嘲魯連子 韓愈(韓退之) <165>Ⅱ中唐詩771 漢文委員会kanbuniinkai 紀頌之の漢詩ブログ2839

 

 

詩題: 嘲魯連子 

卷別: 卷三四0  文體: 五言古詩 

作年: 元和十一年  816  49 

 

 

嘲魯連子

(魯仲連をあざける)

魯連細而黠,有似黃鷂子。 

戦国齊の魯仲連は繊細にして聡明である。黄色の斑があるあの「はしたか」に似ているようである。

田巴兀老蒼,憐汝矜爪觜。 

戰國齊の田巴はせがたかくろうれんなおとこだったが、口が上手いことに自惚れていることにこの男の哀れさを感じさせる。

開端要驚人,雄跨吾厭矣。 

発端になったことはまず人々を驚かせる必要があった子である。戦いにおいて形ばかりに勇ましく軍馬にまたがっているようなものは私は嫌いである。

高拱禪鴻聲,若輟一杯水。 

両手を合わせてたかくあげて拝礼して、大鳥の声が聞えて儀式をする、若し大樽一杯の水によって止めることになる。

獨稱唐虞賢,顧未知之耳。 

古代の唐虞三代はひとり賢帝としょうされた、東晉の虎頭将軍はいまだ誰の耳に聞こえしらないものはない。

 

魯連子を嘲る

魯連 細にして黠【かつ】なり,黃鷂子に似る有り。 

田巴 老蒼を兀くす,汝を憐れむ 爪觜を矜るを。 

開端は 人を驚かすを要す,雄跨は吾 厭なり。 

高く拱し鴻聲くを禪し,若し一杯水をもって輟まんとす。 

獨り唐虞の賢を稱し,顧 未た之の耳にするを知らざる。 

 

 

『嘲魯連子』 現代語訳と訳註

鷹将(本文)

魯連細而黠,有似黃鷂子。 

田巴兀老蒼,憐汝矜爪觜。 

開端要驚人,雄跨吾厭矣。 

高拱禪鴻聲,若輟一杯水。 

獨稱唐虞賢,顧未知之耳。 

 

詩文(含異文)

魯連細而黠【魯連細兒黠】,有似黃鷂子。

田巴兀老蒼,憐汝矜爪觜。

開端要驚人,雄跨吾厭矣。

高拱禪鴻聲,若輟一杯水【若啜一杯水】。

獨稱唐虞賢,顧未知之耳。

 

 

(下し文)

魯連子を嘲る

魯連 細にして黠【かつ】なり,黃鷂子に似る有り。 

田巴 老蒼を兀くす,汝を憐れむ 爪觜を矜るを。 

開端は 人を驚かすを要す,雄跨は吾 厭なり。 

高く拱し鴻聲くを禪し,若し一杯水をもって輟まんとす。 

獨り唐虞の賢を稱し,顧 未た之の耳にするを知らざる。 

 

 

(現代語訳)

(魯仲連をあざける)

戦国齊の魯仲連は繊細にして聡明である。黄色の斑があるあの「はしたか」に似ているようである。

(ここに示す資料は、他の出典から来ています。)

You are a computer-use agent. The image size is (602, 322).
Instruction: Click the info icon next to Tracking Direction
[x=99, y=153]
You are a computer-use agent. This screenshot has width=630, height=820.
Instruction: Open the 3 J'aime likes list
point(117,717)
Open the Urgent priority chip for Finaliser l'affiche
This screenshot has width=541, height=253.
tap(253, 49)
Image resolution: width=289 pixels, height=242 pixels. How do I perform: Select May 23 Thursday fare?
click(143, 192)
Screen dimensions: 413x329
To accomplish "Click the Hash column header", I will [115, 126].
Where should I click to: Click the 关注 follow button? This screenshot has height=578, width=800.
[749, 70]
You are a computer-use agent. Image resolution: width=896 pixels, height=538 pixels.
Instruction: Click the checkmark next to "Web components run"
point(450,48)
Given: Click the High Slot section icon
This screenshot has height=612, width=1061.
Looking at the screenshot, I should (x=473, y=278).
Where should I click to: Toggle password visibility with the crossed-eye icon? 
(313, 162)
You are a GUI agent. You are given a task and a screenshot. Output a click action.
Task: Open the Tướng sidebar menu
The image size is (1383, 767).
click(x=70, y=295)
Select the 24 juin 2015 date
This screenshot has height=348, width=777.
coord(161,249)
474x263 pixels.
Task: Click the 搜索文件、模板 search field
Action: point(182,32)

戰國齊の田巴はせがたかくろうれんなおとこだったが、口が上手いことに自惚れていることにこの男の哀れさを感じさせる。

発端になったことはまず人々を驚かせる必要があった子である。戦いにおいて形ばかりに勇ましく軍馬にまたがっているようなものは私は嫌いである。

両手を合わせてたかくあげて拝礼して、大鳥の声が聞えて儀式をする、若し大樽一杯の水によって止めることになる。

古代の唐虞三代はひとり賢帝としょうされた、東晉の虎頭将軍はいまだ誰の耳に聞こえしらないものはない。

 

 

(訳注)

嘲魯連子

(魯仲連などをあざける)

魯仲連【ろちゅうれん】とは。中国、戦国時代の斉の雄弁家。高節を守って誰にも仕えず、諸国を遊歴した。生没年未詳。魯連。【案:齊田巴辯於徂丘,議於稷下,一日而服千人,有徐劫弟子曰魯連,年十二,謂劫曰:「臣願當田子,使不得復」魯連往見田,巴於是杜口易業,終身不談。】

 

 

魯連 而黠 ,有似 鷂子

戦国齊の魯仲連は繊細にして聡明である。黄色の斑があるあの「はしたか」に似ているようである。

魯連」魯連(戰國齊)。

細」繊細。

「黠」聰明。かんかつ【奸黠/姦黠】とは。意味や解説。[名・形動]悪賢いこと。また、そのさま。狡猾(こうかつ)

「黃」黃。皇帝のいろ。

「鷂子」飛禽、はしたか。

 

 

田巴 兀老蒼 ,憐汝 爪觜

戰國齊の田巴はせがたかくろうれんなおとこだったが、口が上手いことに自惚れていることにこの男の哀れさを感じさせる。

「田巴」田巴(戰國齊)。

「兀」 たかい。はげやま。無知。兀兀:地道に働くさま。たゆまず努め励むさま。

「老蒼」年をとって髪が白くなること。老練。

「矜」矜持。うぬぼれる。

「爪觜」言語動作において口才であること。

 

 

開端 驚人 ,雄跨 厭矣

発端になったことはまず人々を驚かせる必要があった子である。戦いにおいて形ばかりに勇ましく軍馬にまたがっているようなものは私は嫌いである。

「開端」発端,始まり

「雄跨」雄々しくまたがる

 

 

高拱 鴻聲 ,若輟 一杯

両手を合わせてたかくあげて拝礼して、大鳥の声が聞えて儀式をする、若し大樽一杯の水によって止めることになる。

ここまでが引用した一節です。